A presence large in life and too large for death, he is uncontainable, spilling out his presence and his financial generosity with little discretion. While his lawyer  worries about his client’s increased "neurological turbulence", Epstein has other concerns; most importantly he is newly fixated on spending time in Israel. He would like to find an outlet suitable for a generous endowment in his late parents’ names.

Nicole, meanwhile, like her namesake, is a novelist and mother living in New York. She is unable to communicate with her husband and is resigned to the fact that marital breakdown is inevitable. She is in a state of "boundless loneliness". While her non-confrontational husband demands a passive surface she finds this inability to talk about emotions highly frustrating. She feels that their shared love for the children has reached an apex, and on this note she decides to bow out of the scene for a while and concentrate on writing, prompted by childhood recollections.

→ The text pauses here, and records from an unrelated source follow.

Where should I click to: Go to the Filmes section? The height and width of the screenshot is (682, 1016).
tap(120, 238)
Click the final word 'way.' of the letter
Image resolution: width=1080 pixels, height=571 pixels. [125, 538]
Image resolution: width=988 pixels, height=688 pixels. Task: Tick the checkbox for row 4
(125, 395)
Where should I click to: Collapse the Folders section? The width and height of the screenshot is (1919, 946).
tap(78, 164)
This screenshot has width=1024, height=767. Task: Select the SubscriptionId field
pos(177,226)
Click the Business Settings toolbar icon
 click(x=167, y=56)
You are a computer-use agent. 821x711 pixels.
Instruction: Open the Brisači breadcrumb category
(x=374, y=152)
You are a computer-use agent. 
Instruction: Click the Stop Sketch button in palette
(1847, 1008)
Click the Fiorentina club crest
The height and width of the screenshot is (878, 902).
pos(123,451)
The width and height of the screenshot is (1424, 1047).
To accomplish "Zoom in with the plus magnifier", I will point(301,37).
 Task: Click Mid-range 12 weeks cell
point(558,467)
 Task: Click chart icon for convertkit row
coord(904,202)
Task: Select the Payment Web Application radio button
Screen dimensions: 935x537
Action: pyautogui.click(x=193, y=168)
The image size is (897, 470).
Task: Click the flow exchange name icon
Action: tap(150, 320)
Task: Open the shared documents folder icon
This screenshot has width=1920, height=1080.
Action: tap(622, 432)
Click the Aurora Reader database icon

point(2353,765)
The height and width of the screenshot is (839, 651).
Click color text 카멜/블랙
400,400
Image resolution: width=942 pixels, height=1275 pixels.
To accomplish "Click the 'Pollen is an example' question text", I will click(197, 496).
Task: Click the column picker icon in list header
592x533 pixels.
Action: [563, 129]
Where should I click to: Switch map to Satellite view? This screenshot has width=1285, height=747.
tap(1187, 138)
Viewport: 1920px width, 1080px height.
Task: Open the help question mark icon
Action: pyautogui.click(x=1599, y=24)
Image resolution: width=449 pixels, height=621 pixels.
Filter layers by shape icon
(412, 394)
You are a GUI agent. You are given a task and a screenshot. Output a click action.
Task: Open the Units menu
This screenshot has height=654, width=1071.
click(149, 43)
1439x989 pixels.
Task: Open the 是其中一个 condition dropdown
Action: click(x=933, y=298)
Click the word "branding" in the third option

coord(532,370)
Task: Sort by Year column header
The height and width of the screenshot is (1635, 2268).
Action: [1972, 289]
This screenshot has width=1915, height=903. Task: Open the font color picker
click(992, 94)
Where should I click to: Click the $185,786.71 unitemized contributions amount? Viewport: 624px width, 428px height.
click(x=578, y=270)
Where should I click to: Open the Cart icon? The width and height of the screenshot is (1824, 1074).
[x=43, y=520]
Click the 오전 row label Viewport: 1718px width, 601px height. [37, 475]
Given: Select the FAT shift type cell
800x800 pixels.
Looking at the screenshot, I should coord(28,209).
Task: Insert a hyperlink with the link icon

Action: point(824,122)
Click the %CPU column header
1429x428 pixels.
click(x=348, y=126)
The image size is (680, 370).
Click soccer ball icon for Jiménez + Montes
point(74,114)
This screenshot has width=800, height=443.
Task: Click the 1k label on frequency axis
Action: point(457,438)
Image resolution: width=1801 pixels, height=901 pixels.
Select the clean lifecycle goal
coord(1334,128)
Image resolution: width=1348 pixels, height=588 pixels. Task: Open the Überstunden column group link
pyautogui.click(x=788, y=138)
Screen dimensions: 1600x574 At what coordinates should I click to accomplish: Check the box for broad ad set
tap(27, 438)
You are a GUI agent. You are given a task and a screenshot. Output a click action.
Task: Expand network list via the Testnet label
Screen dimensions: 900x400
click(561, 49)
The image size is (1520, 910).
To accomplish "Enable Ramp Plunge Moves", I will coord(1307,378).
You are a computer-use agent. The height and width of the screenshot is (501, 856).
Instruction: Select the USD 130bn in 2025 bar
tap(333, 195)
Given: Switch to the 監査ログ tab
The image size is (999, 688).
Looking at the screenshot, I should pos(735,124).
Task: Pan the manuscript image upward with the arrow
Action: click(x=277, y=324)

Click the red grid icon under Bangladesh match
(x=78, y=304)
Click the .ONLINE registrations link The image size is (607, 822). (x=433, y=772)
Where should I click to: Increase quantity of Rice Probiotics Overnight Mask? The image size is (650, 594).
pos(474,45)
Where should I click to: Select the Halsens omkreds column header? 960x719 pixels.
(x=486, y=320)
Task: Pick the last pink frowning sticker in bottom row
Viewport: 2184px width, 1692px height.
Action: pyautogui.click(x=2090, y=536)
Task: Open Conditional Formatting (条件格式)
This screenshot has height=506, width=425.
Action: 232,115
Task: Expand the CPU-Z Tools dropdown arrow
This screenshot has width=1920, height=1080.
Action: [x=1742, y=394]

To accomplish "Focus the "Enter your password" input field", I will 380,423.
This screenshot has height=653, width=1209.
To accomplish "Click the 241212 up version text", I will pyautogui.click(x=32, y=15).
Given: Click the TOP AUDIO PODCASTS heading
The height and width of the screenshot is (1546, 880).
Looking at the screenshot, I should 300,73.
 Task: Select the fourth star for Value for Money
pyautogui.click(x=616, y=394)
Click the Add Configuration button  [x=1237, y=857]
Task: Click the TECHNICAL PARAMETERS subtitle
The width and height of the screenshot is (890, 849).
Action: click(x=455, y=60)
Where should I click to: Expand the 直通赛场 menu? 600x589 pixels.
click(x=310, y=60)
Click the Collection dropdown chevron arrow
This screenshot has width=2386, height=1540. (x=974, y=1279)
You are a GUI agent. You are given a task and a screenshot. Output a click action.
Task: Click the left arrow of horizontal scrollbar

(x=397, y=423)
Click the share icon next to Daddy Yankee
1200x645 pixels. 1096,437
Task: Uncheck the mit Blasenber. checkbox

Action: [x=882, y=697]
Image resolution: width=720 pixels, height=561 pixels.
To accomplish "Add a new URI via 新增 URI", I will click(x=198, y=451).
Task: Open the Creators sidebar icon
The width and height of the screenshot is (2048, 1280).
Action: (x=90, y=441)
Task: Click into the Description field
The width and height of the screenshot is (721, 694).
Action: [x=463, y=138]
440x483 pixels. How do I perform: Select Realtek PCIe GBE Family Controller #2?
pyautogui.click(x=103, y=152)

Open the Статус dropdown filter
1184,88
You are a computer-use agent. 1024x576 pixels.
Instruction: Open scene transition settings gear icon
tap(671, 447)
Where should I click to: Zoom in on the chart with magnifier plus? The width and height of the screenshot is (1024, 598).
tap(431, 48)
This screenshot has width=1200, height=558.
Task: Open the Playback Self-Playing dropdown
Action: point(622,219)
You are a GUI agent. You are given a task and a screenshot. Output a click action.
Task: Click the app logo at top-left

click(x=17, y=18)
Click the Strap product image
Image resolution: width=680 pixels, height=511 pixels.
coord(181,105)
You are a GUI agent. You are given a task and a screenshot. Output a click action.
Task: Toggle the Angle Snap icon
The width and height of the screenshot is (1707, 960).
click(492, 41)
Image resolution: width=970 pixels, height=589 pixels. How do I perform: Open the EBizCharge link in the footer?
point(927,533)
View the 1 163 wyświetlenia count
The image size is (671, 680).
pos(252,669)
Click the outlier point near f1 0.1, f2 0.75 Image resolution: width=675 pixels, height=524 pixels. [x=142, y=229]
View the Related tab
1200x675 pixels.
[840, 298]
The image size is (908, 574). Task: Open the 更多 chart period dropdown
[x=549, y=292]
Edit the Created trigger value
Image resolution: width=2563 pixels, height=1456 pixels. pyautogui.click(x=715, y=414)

Nicole remembers yearly holidays spent in the Tel Aviv Hilton, a Brutalist megalith towering over the Mediterranean waters. Planning a new novel revolving around this, she escapes her unhappy domesticity. However, this time words are slow in coming. She becomes focused on the uncanny, the unheimlich, and becomes anxious when her repressions begin to creep out. When she meets a literature professor specialising in Kafka she enters an existential crisis. Through trying to rewrite how his character has been seen by the public she is prodded into questioning her own Jewish identity.

Epstein, also at the Hilton, meanwhile delights in soaking in the sea, rocked in the "great bathtub of all life" where his thoughts veer towards fluidity and the abstract. He, too, is drawn into an all-consuming project — a film project on King David.

Forest Dark is straightforward in structure, as the two distinct adventurers take turns, a chapter each. Epstein’s is a third-person narrative while Nicole’s is told in the first.

However, what begins as straightforward narratives quickly begins to dive into the philosophical. Huge segments of musing, often biblically-based, mean the plot halts and restarts. While both Godot-like characters are journeying, this becomes increasingly metaphorical. Perplexingly, these two plots continue to work in parallel form, so it feels as if it is two novellas.

Perhaps a second reading of Forest Dark would aid reader enlightenment. However, Krauss is nothing if not ambitious in content and coverage, and her prose throughout is firm and intelligent. One striking image, for example, is of what Epstein remembers of his mother: "Inside the hem of his independence she’d sewed her command, so that at his greatest moments of freedom he felt her pull on him like gravity".

Krauss is strong in her authority and knowledge of material, and superb in conveying a compelling, often magical, sense of landscape and place.

- Jessie Neilson is a University of Otago library assistant.